▶ **Assignment**: Only the lines from the one that contains "Screen dimensions: 706x1568" through the end of the entries, both included, should be transcribed, exactly and without pictures.

▶ **Data for processing**:
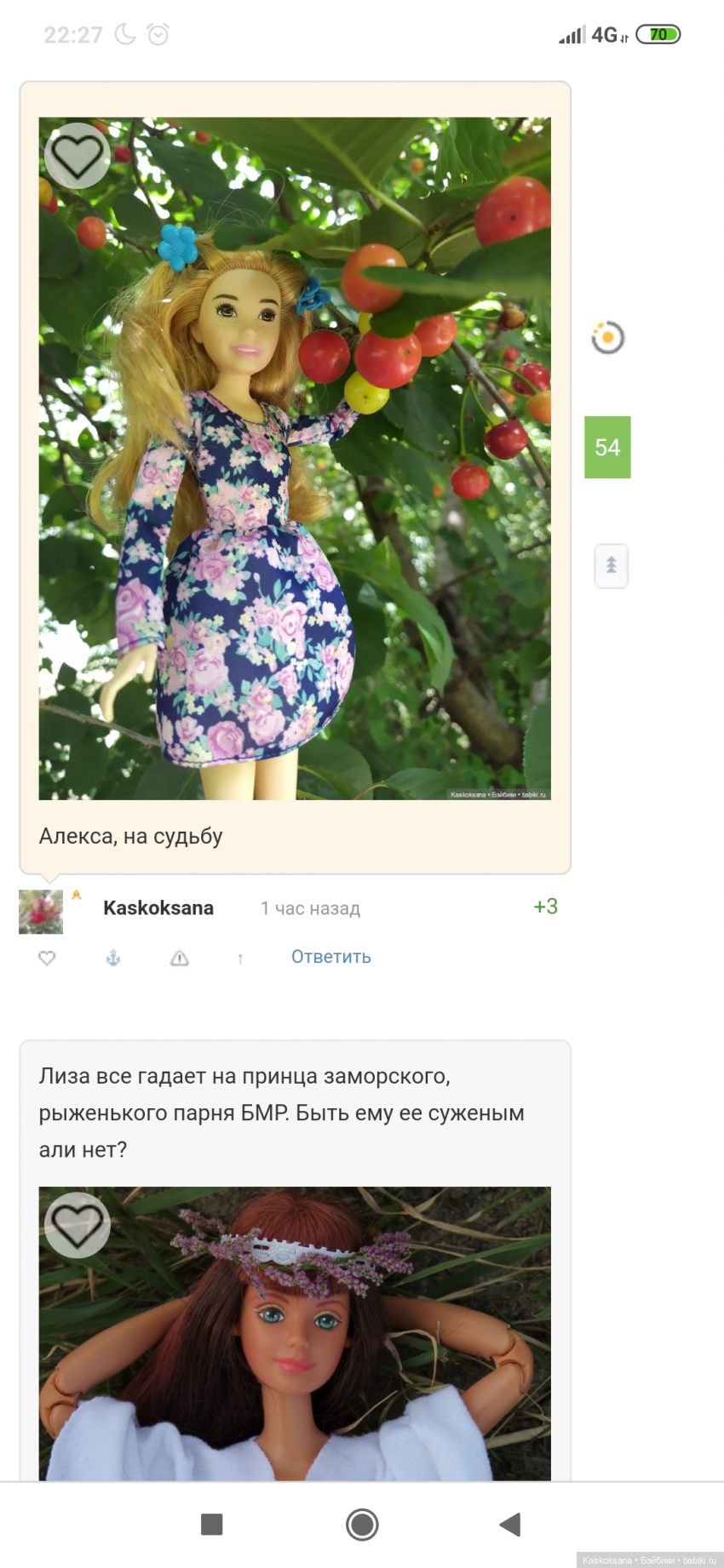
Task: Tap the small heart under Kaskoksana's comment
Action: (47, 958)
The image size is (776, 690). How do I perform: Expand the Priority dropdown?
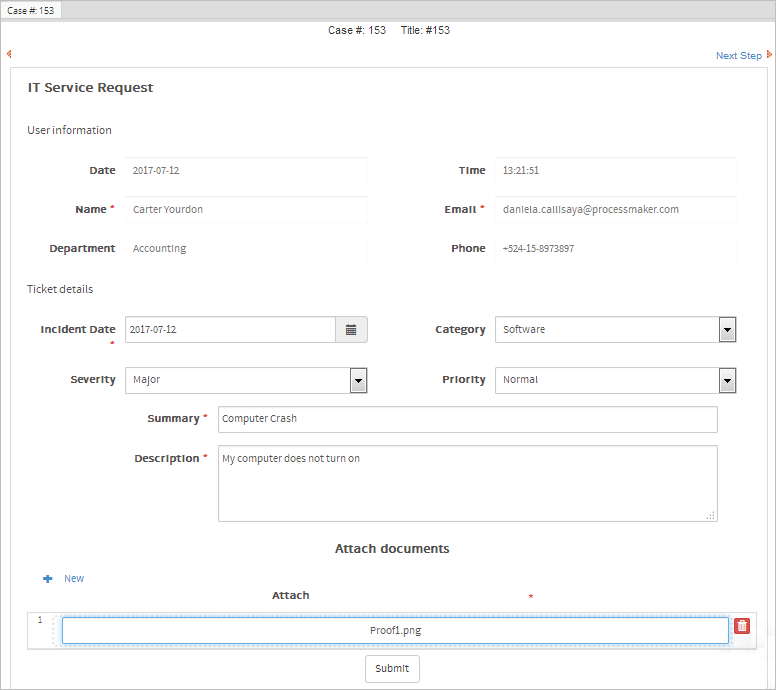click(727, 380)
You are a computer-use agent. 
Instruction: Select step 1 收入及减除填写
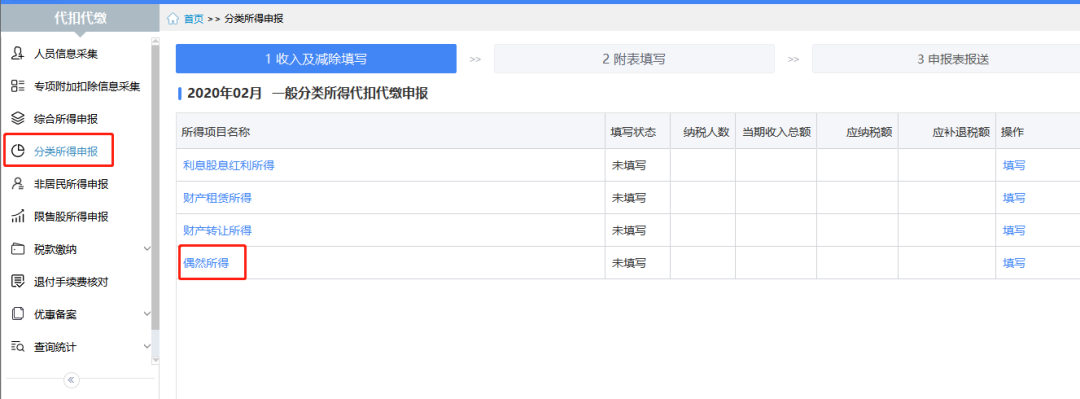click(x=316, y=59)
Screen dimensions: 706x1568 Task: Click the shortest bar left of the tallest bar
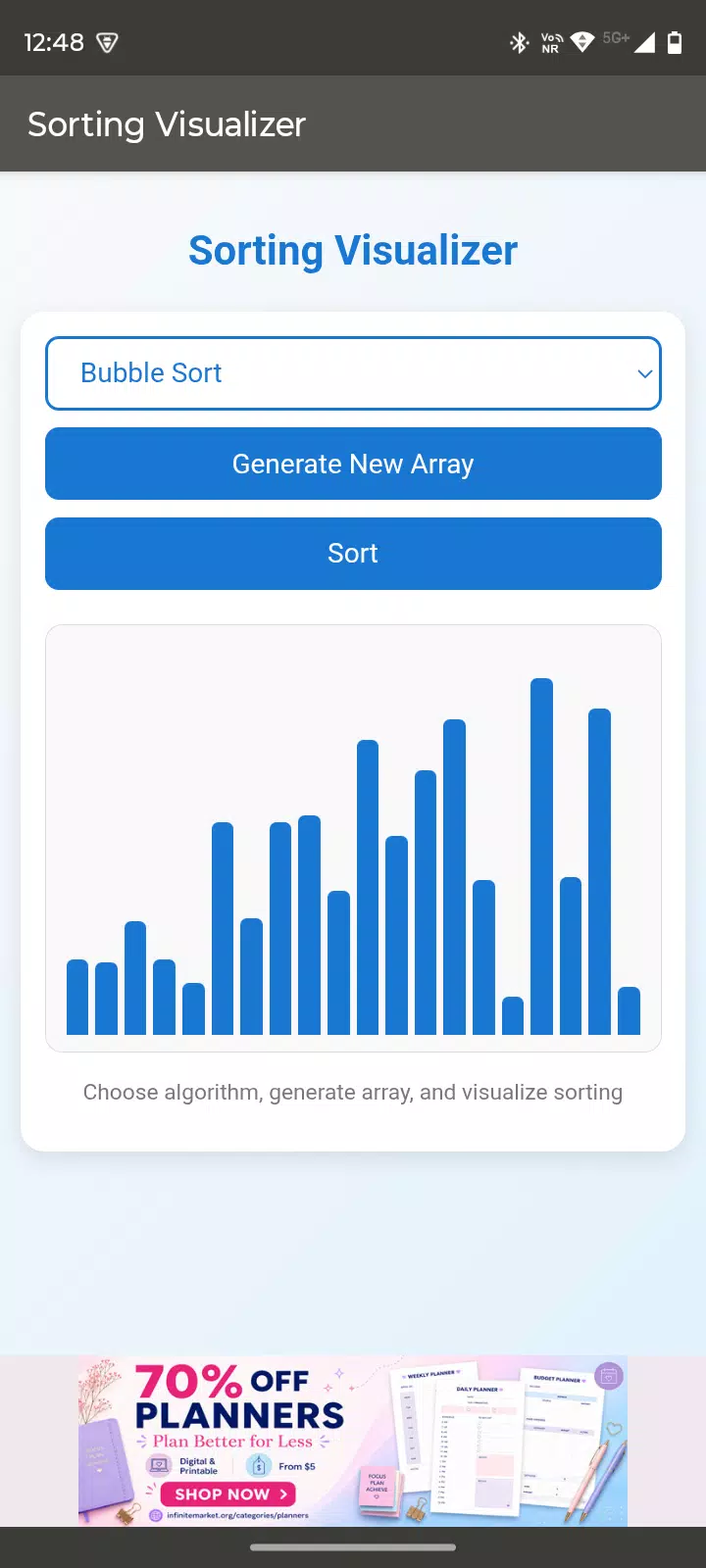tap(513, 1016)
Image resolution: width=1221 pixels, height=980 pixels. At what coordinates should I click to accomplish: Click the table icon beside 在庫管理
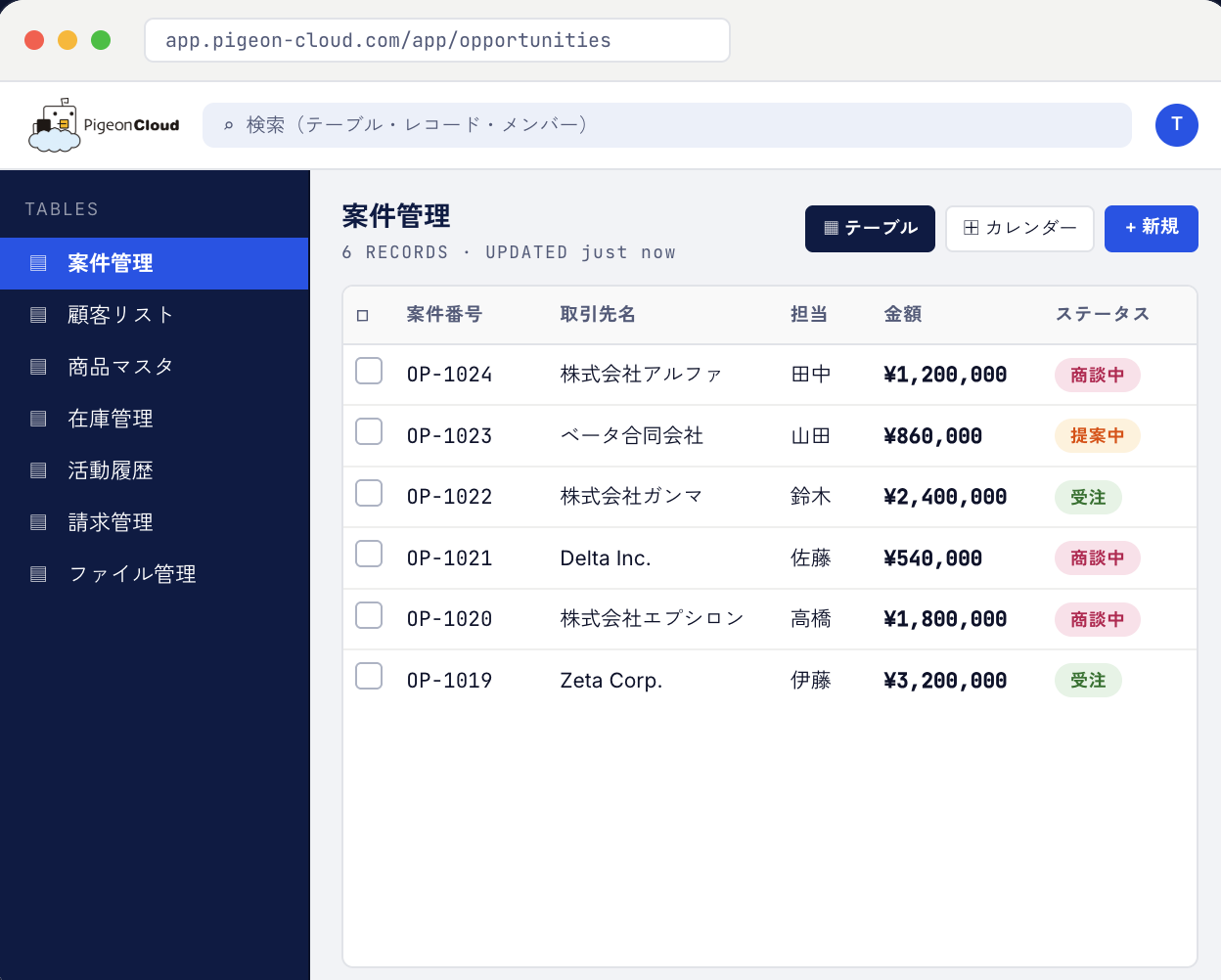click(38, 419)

▶ **Reply to the exercise**:
Screen dimensions: 706x1568 Task: Click the shortest bar left of the tallest bar
tap(513, 1016)
Image resolution: width=1221 pixels, height=980 pixels. At what coordinates should I click to accomplish: Click the table icon beside 在庫管理
click(38, 419)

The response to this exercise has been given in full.